__Exercise objective__
Tell how many lines in the records contain the word "magnifier"; the number alone is the answer.

__Information__
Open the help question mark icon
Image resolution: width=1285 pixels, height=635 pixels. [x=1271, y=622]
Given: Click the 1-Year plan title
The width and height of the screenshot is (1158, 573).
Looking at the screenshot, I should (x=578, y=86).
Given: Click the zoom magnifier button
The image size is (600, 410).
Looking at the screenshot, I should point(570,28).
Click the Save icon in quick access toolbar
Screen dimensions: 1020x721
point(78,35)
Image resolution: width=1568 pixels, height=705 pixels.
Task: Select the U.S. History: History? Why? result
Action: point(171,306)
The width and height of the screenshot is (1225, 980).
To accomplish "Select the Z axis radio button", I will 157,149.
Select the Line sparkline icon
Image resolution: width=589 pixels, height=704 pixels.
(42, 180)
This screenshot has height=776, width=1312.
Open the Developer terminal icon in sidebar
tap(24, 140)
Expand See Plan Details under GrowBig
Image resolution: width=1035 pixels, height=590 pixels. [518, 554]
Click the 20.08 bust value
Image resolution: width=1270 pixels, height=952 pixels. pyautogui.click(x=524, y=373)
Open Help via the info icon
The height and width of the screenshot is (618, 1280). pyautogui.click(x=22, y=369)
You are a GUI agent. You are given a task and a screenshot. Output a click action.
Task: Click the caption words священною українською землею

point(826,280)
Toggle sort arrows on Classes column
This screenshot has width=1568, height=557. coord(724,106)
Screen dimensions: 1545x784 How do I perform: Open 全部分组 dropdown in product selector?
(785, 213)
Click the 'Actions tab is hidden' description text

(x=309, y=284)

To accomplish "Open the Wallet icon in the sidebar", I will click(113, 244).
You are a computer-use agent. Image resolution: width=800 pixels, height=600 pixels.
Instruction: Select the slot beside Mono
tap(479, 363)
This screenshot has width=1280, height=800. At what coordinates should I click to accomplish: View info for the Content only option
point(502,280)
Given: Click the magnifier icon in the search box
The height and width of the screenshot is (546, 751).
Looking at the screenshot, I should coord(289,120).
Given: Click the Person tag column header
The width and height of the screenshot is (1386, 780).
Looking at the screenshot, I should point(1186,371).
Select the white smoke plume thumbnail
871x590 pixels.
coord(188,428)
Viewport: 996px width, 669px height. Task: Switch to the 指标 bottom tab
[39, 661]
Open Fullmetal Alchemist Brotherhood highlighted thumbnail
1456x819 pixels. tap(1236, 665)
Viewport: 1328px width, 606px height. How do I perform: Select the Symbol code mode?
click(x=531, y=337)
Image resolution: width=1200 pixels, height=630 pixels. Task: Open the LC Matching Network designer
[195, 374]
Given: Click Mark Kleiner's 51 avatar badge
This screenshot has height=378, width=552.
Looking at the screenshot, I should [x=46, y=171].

__Exercise result__
2